The fourth retraction in the blog post reports a second example of this same form of academic misconduct: the direct duplication of text and data from a single source without attribution or permission. In this case, the retracted article was published in 2012 in the Journal of Pharmacy and Bioallied Sciences and the plagiarism was reported in 2015. The editors noted that the plagiarized text sections are extensive and affect every section of the retracted article.

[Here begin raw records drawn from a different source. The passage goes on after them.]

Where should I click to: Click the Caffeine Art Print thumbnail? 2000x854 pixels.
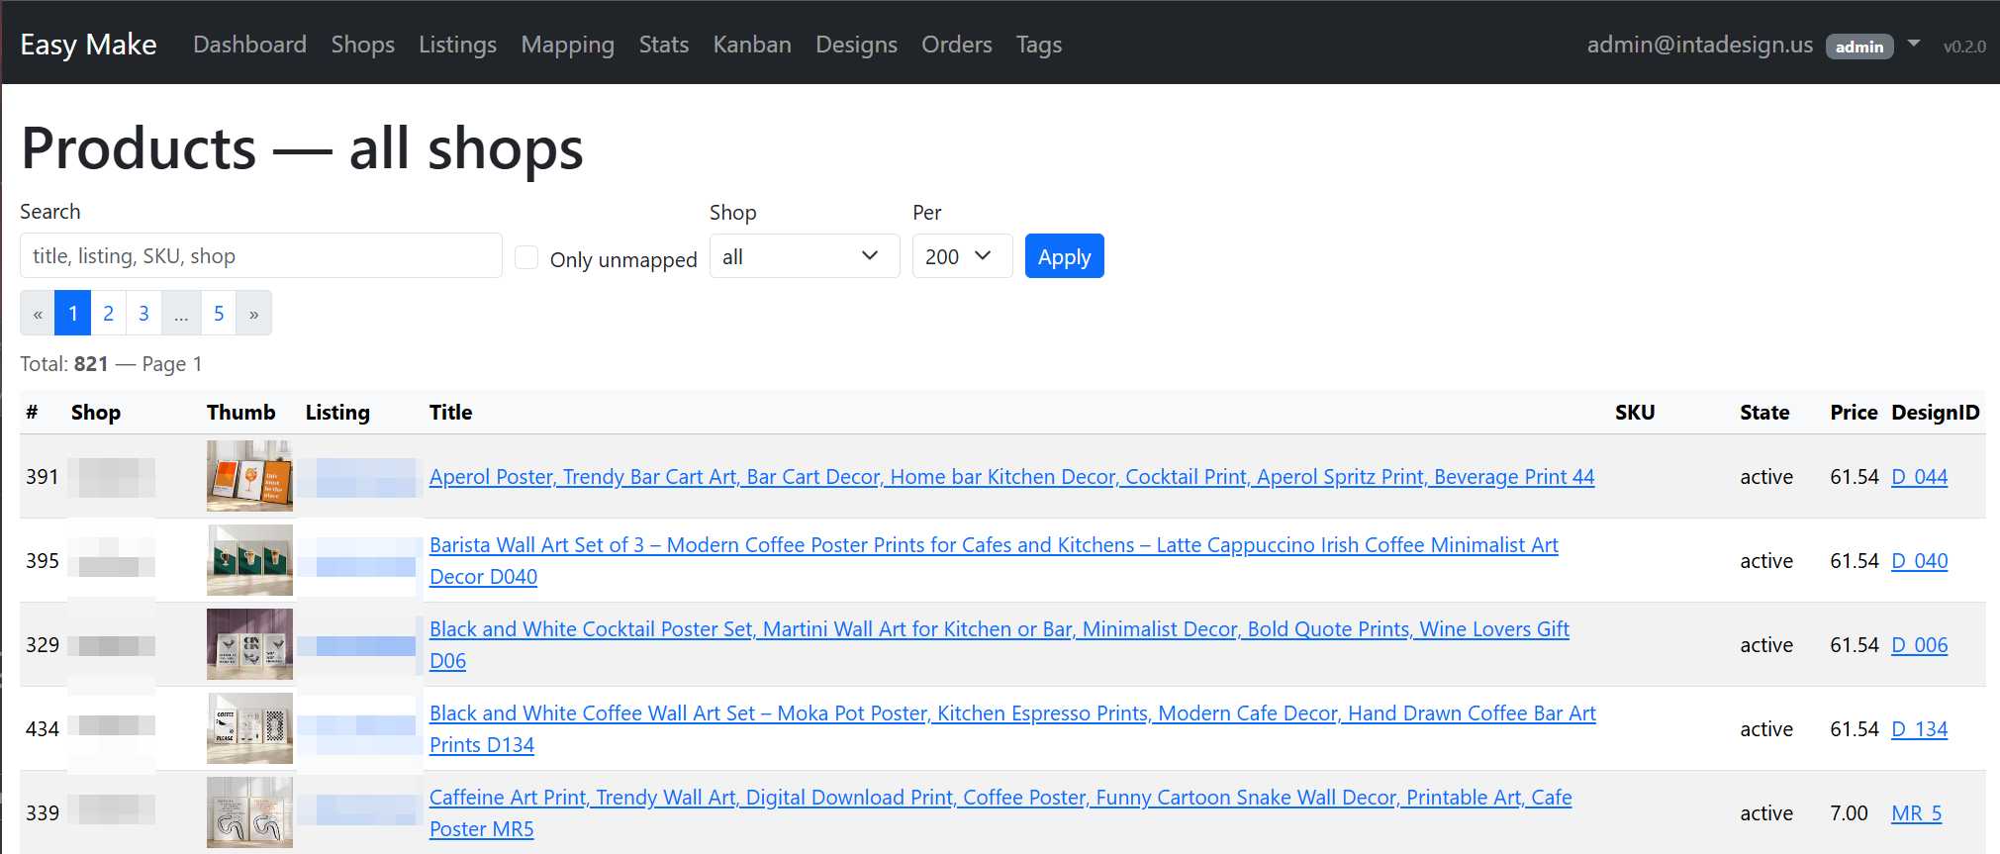249,812
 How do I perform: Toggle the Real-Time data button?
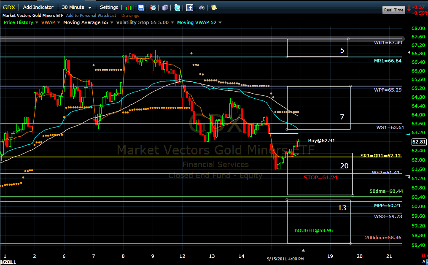pos(393,10)
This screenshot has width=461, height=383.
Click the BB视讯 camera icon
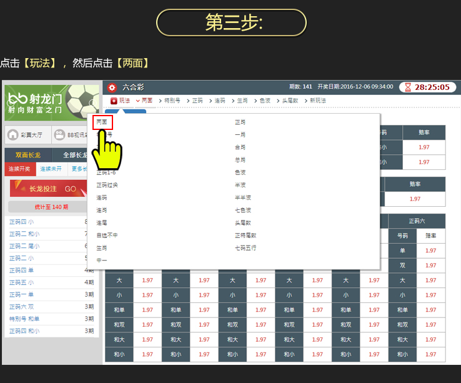click(x=59, y=134)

The second case reported by Retraction Watch comes from the 2012 issue of the Journal of Indian Prosthodontic Society and demonstrates a marginally less brazen form of plagiarism. The article, submitted under the names of four authors, was discovered in 2014 to be a full and direct copy of an article written by four authors from Zurich and Aberdeen, and published in a European journal in 2008. In this case, unlike the former, the text had been rewritten and the focus slightly shifted, but the data and underlying ideas are clearly duplicated in their entirety. The authors had attempted to disguise their duplication of the data by rewriting the text.

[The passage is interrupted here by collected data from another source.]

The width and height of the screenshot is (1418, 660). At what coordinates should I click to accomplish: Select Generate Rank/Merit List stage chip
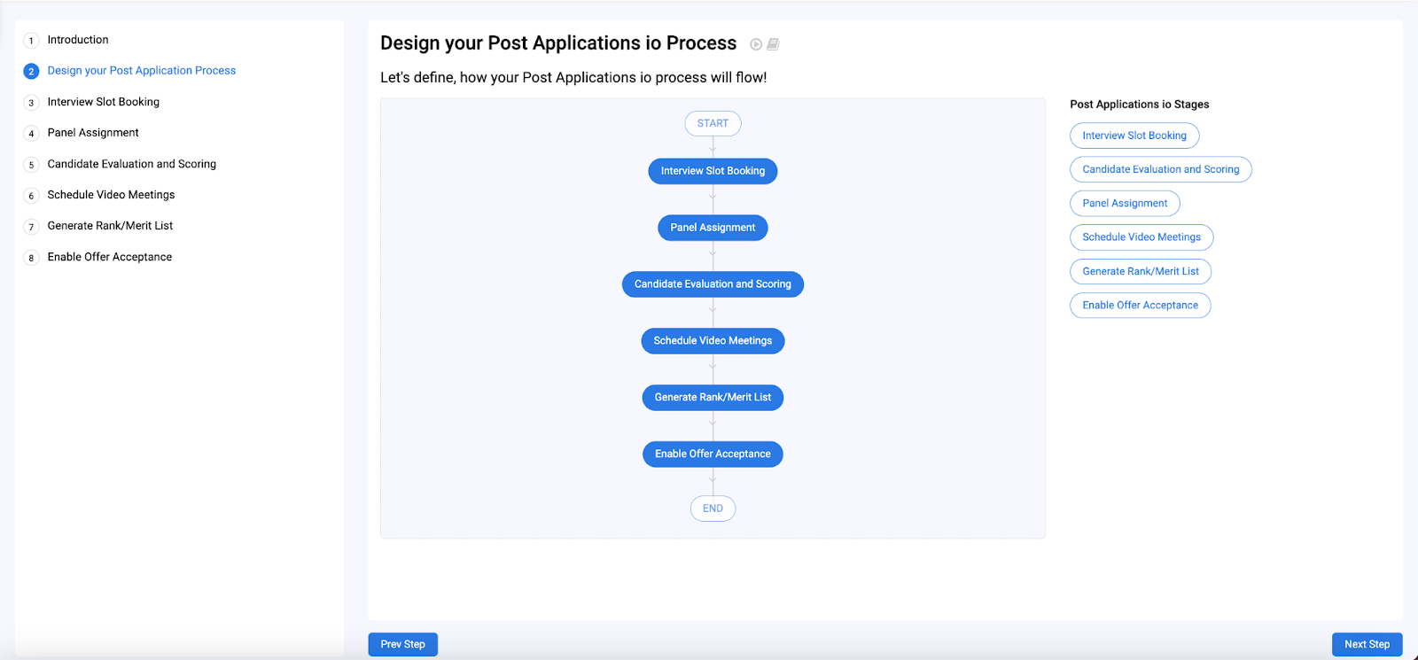point(1140,271)
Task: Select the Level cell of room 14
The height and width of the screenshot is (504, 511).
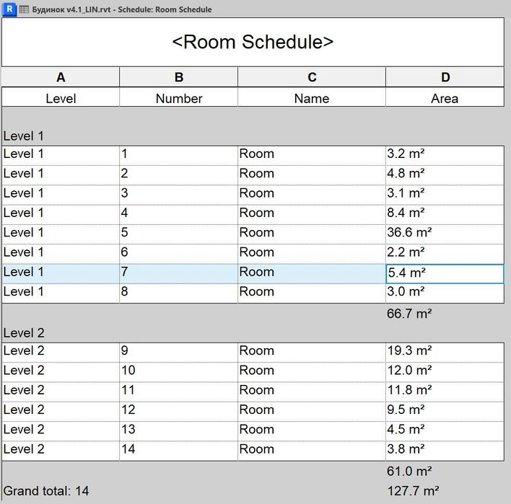Action: point(61,451)
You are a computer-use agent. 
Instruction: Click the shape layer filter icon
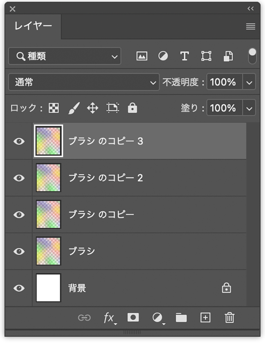coord(206,56)
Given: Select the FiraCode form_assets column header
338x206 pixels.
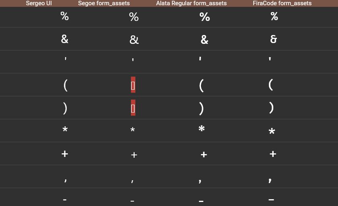Looking at the screenshot, I should [x=282, y=3].
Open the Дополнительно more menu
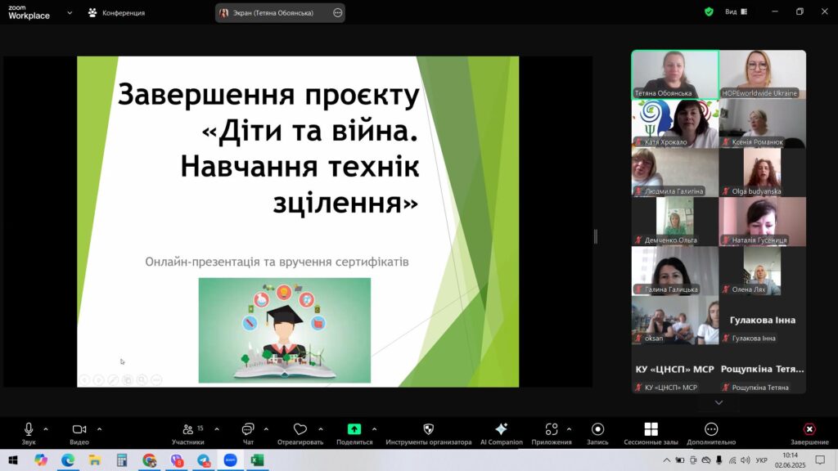 coord(711,429)
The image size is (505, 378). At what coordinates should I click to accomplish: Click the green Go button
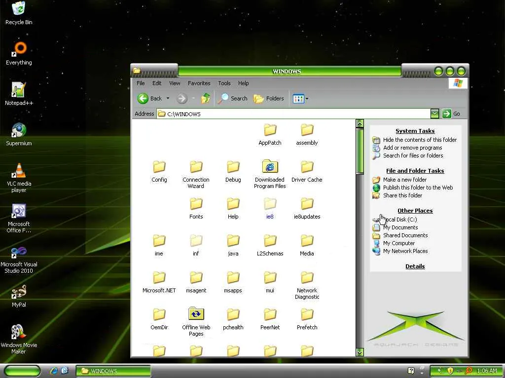point(447,114)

Unusually, the third case refers to a book chapter rather than a journal article, and it is an example of plagiarism that is committed from multiple sources rather than a single source. The chapter “Psychiatric Disorders” published in 2013 in Sleepiness and Human Impact Assessment was retracted in 2014 following the discovery that a significant amount of data and text was included without attribution that had been previously published in four separate articles by different authors. In this case, the authors of the retracted chapter claimed that the plagiarism was accidental, rather than purposeful, and resulted from the inadvertent, but extensive, omission of quotation marks.

Finally, the blog post reports a case of self-plagiarism. This occurs when an author submits their own study to two or more journals. This practice is a violation of the copyright of the original publishing journal, and has the potential to skew the evidence base of the relevant field. Most reputable journals maintain an originality policy that states that no more than a certain percentage of an article’s content can have been published elsewhere.

In the example cited by Retraction Watch, the author had published large sections of their own work in two separate articles; the first was published in 2013 and the second in 2014. While this alone was enough to warrant withdrawal of the second article on the basis of duplicate publication, the investigation also revealed an instance of straightforward plagiarism. The author had used a graph originally published in a 2005 thesis without attribution or citation.

Ethical Academic Conduct

These cases demonstrate the many varieties of academic and scientific misconduct that are committed by researchers in the pursuit of personal gain. Such actions harm both the original researchers whose work has been plagiarized, the evidence base of each individual field, and the scientific community as a whole.

As the editors of the Journal of Turbulence note in the final retraction notice reported here, articles are accepted,peer-reviewedd, and published based on trust and good faith, and these principles underpin scientific publishing. Plagiarism and duplicate publication serve only to undermine this.